Question

If two bodies cover the distance in ratio 2:3 in the interval time ratio 3 :2 what is the ratio of their average speeds?

Answer 1

Given :-

The distance covered by two bodies in ratio 2:3

And the time taken by both bodies in ratio. 3:2

To find :-

We have to find the ratio of their average speed !

According to formula

$\boxed{\sf{\dag\ \ Average\ speed= \dfrac{Total\ distance }{Total \ time }}}$

• Let the distance be x

• and time be y

• Then,

$\sf\bullet Distance_1(D_1)= 2x \ \ \ \ \ ; \ Time _1(T_1)= 3y\\ \\ \sf\bullet Distance_2(D_2)= 3x \ \ \ \ \ ;\ Time _2(T_2)= 2y$

• Now find the ratios of their average speed

$:\implies\sf Average\ speed = \dfrac{D_1+D_2}{T_1+T_2}\\ \\ :\implies\sf Average\ speed = \dfrac{2x+3x}{3y+2y}\\ \\ :\implies\sf Average\ speed =\dfrac{5x}{5y}\\ \\ :\implies\sf Average \ speed = \dfrac{x}{y} \\ \\ :\implies\sf Average \ speed = x:y\ \ (1:1)$

$\underline{\boxed{\sf{\dag Ratio \ of \ their\ Av.\ speed = 1:1 }}}$

Answer 2

Ratio of their average speeds is 1 : 1

Solution

We have ratio of distance covered by two body 2 : 3 , ratio of time interval 3 : 2.

We have to find ratio of their average speeds.

Let the distance covered by two body be 2d & 3d respectively.

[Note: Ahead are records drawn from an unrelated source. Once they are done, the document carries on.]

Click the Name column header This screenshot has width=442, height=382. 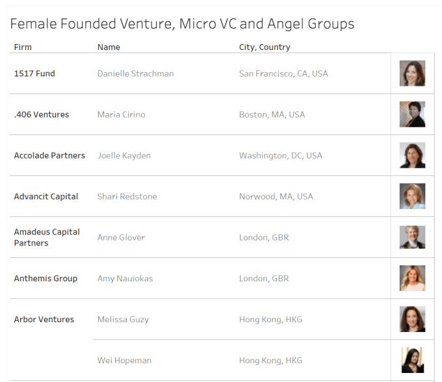point(109,47)
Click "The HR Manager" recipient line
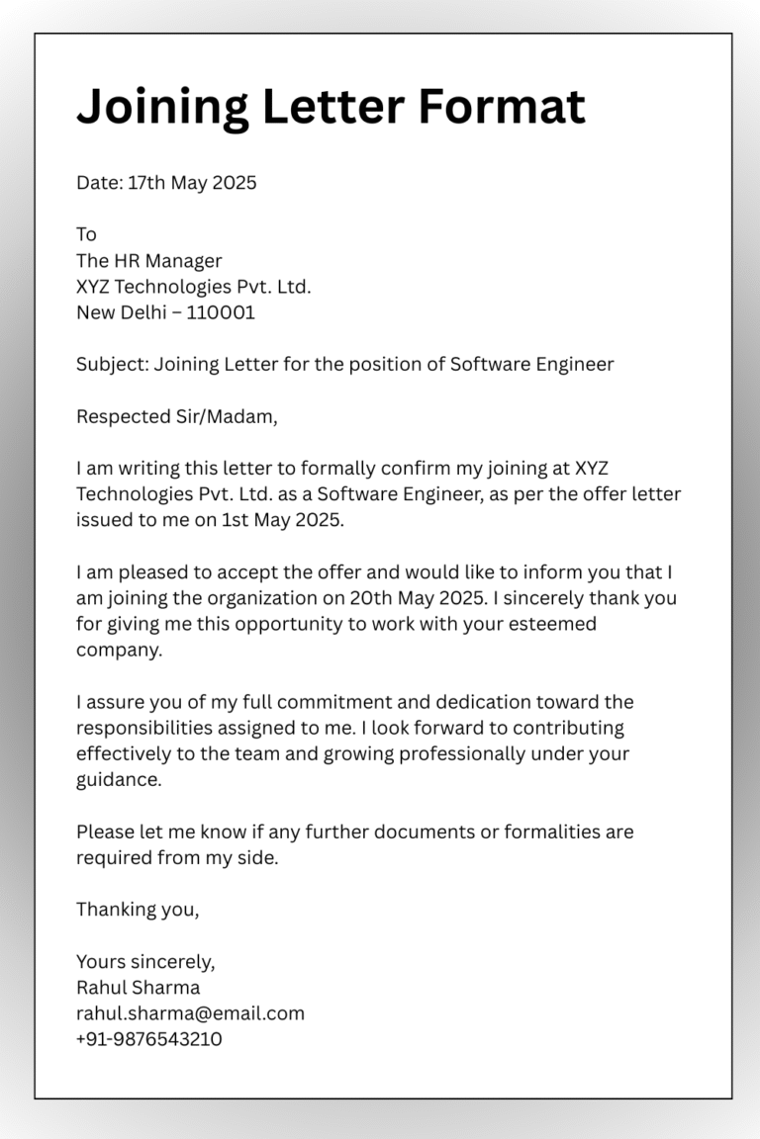 pos(149,261)
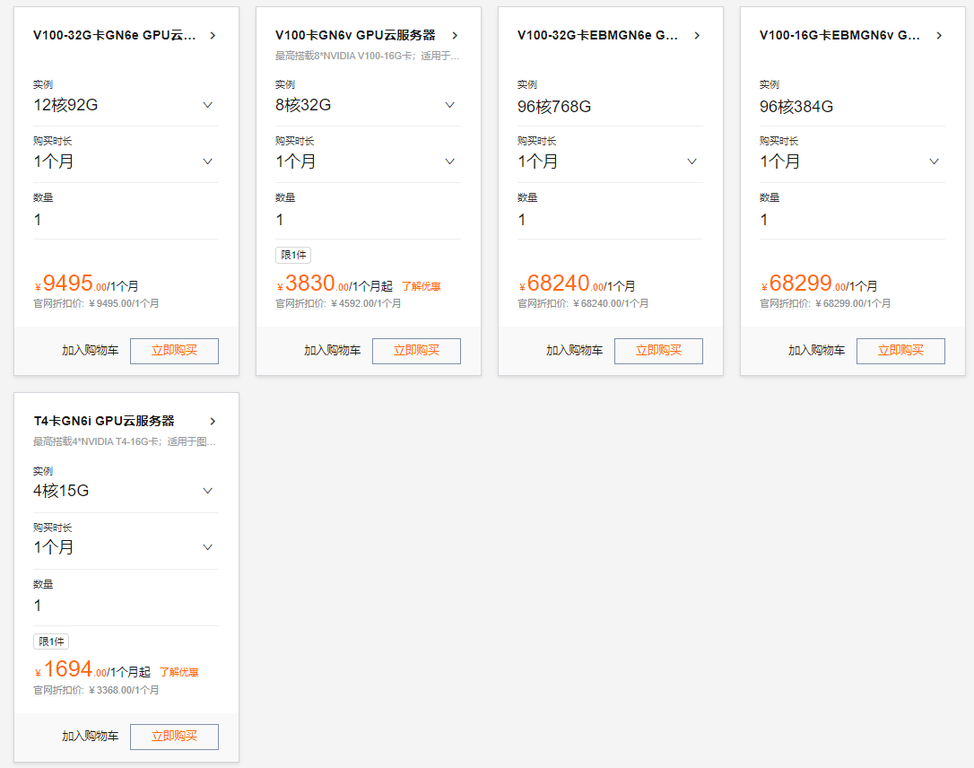Expand the 8核32G instance dropdown

tap(449, 105)
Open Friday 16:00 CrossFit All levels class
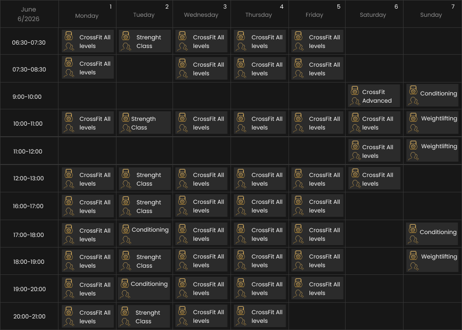The height and width of the screenshot is (330, 462). (x=317, y=206)
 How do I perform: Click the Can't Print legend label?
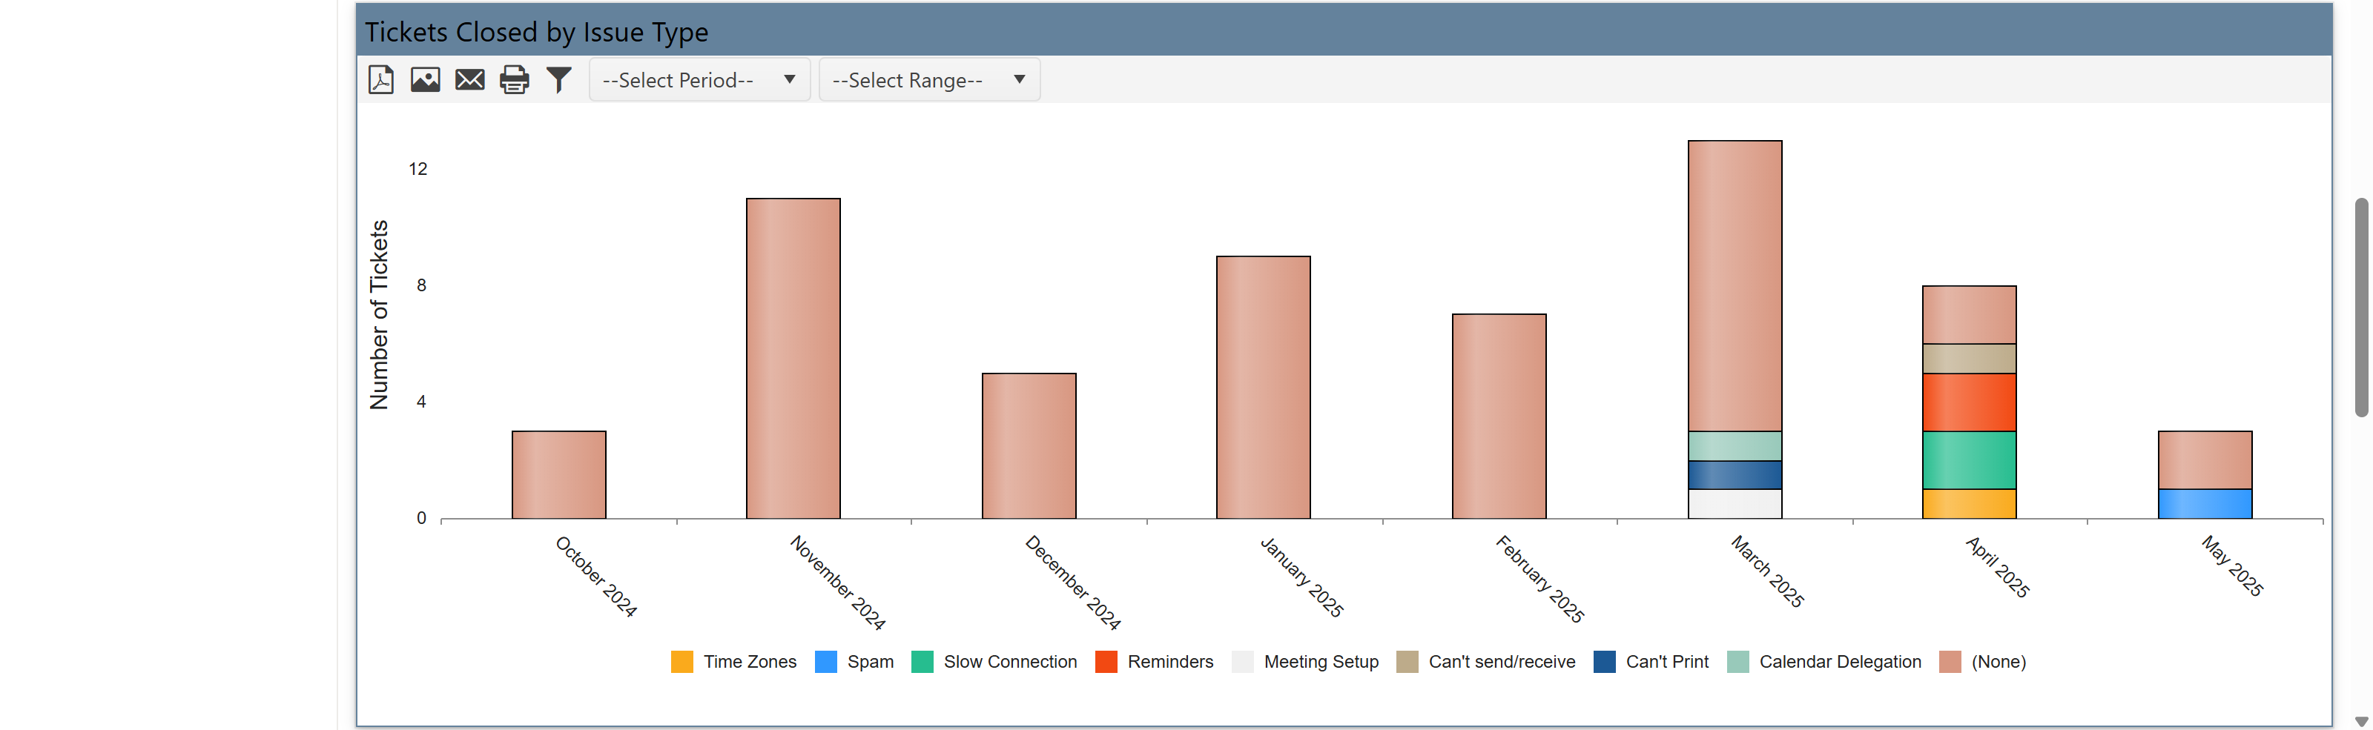(1666, 662)
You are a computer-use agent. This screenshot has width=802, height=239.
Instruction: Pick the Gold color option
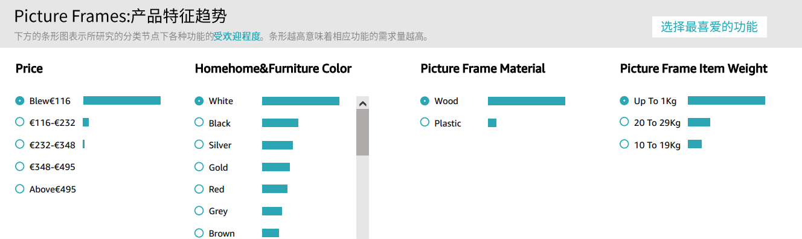coord(199,166)
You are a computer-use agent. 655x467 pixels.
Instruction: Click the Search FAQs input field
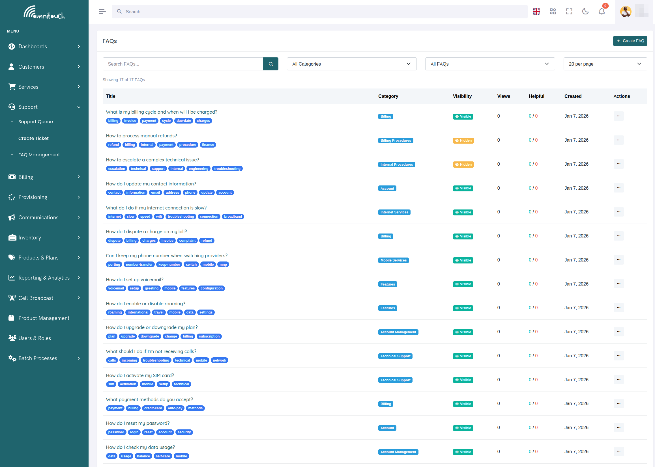[183, 64]
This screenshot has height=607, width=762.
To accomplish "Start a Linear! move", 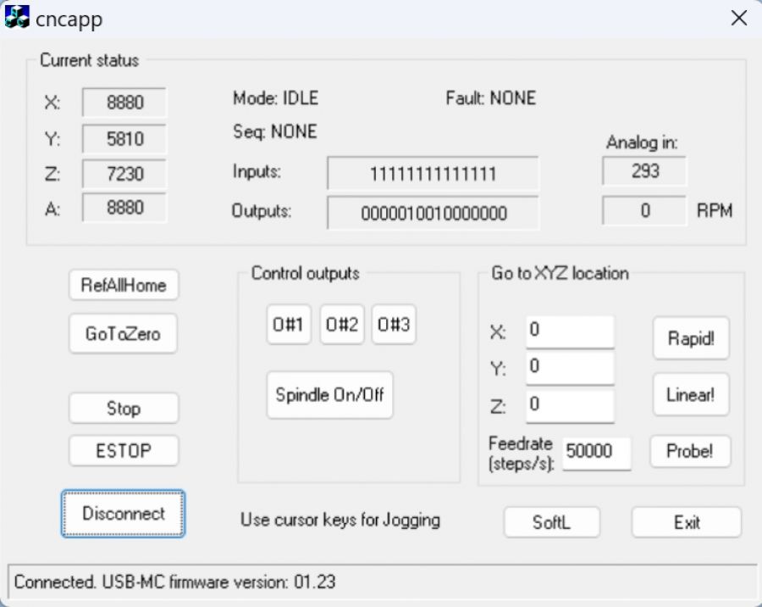I will (x=690, y=395).
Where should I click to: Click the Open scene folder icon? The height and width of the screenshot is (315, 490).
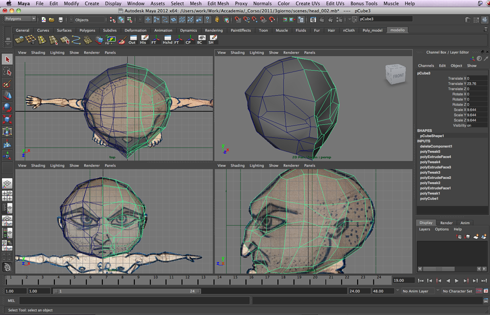pos(51,20)
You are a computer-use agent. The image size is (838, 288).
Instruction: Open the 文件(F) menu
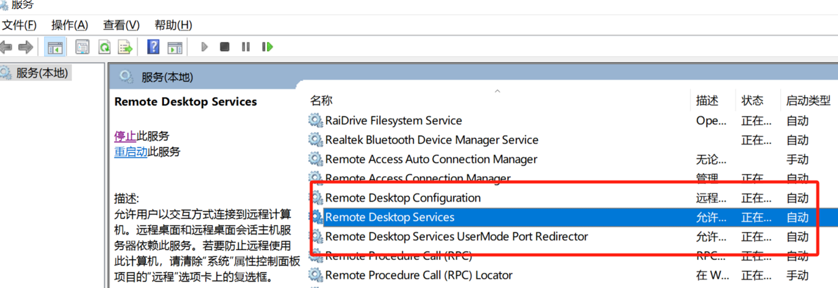pos(19,25)
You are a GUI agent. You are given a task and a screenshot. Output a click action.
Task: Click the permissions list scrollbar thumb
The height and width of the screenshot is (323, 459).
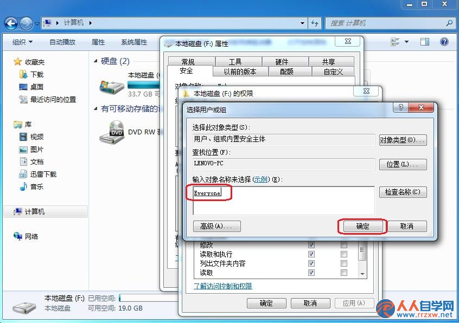[x=362, y=251]
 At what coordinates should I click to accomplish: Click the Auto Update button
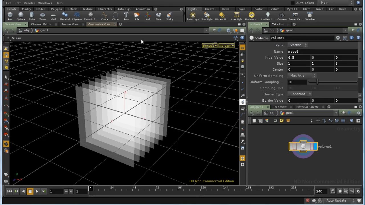pos(336,200)
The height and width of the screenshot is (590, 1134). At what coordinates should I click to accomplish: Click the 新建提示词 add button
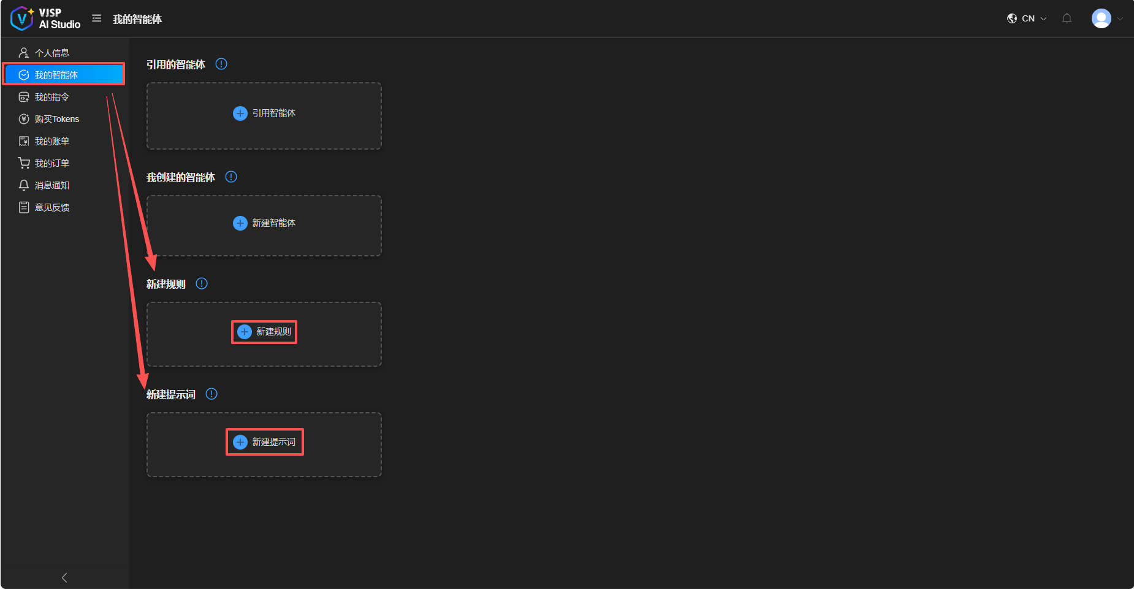(x=264, y=442)
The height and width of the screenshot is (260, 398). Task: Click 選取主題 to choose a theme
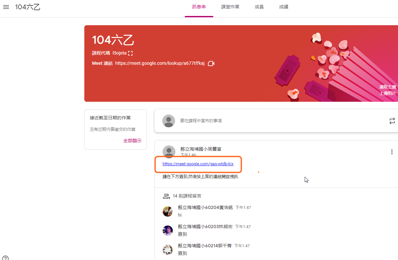coord(387,87)
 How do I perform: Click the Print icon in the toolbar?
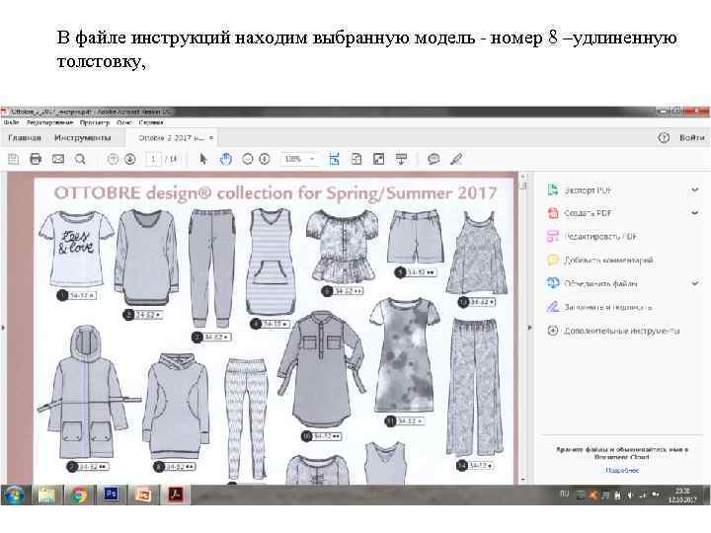pos(36,159)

And, time taken by two body be 3t & 2t respectively.

We know that,

★ Average speed = Total distance/Total time

◗ Finding average speed of two bodies :

Putting all values we get :

⇒ Average speed = (2d + 3d)/(3t + 2t)

⇒ Average speed = 5d/5t

⇒ Average speed = d/t

⇒ Average speed = 1/1

⇒ Average speed = 1 : 1

∴ Ratio of their average speeds is 1 : 1